India: Cash Is Back (But The Crisis Has Deepened)

Cash is Back

I know many wealthy and so-called educated people who have never used a bank card. Many simply won’t trust a machine. Most are incapable of learning how to use the cards. With people tired of corrupt, untrustworthy and unpredictable banks and payment portals incapable of providing reliable services, cash is coming back with a vengeance.

The economy, however, continues to be stagnant. Businesses continue to fail. If not for economic reasons, businessmen have grown tired of corrupt and rapacious bureaucrats and an extremely uncertain regulatory regime. Look at an Indian businessman and you will see an unhealthy, tired, soulless person.
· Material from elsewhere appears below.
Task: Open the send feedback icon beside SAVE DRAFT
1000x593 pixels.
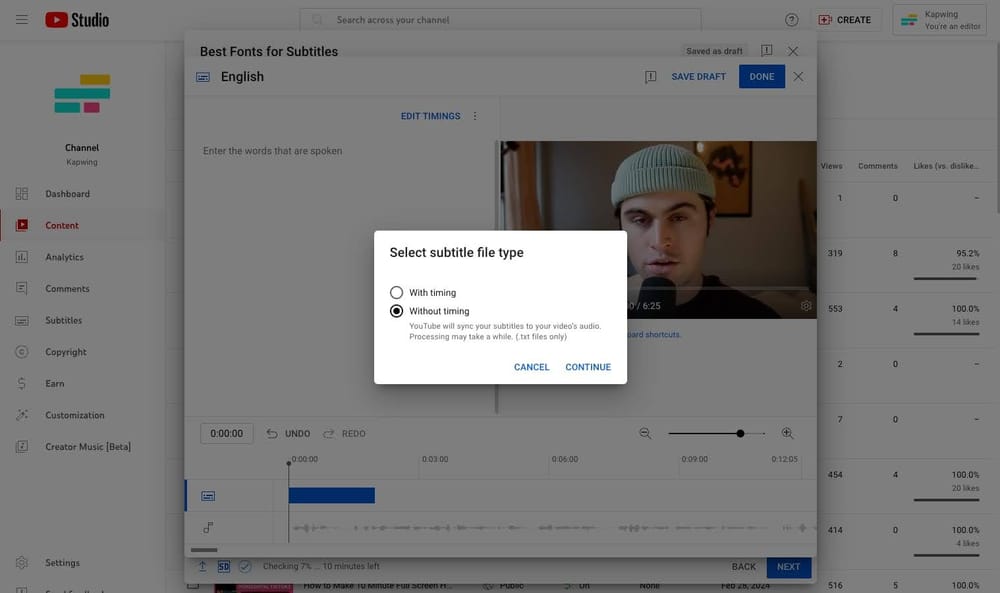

Even today, vegetables sell for half as much as they normally do. Are poor people going hungry? Do not expect news on this in the media, which must toe the line of the Indian government.

Money — even in fiat currency form — is the blood of the system. Once the blood flow was stopped, even if it is fully revived later, clots will have appeared and organs will have failed. That is happening in India today. Job growth was already stagnant, but the situation is much worse now, making India’s so-called demographic asset, which never was an asset, a massive liability.

Domino effects continue to work their way up the food chain. Formal and big businesses are beginning to show signs of stagnation. Members of the salaried middle class are losing their jobs, but they have so far failed to connect the dots and continue to support Modi.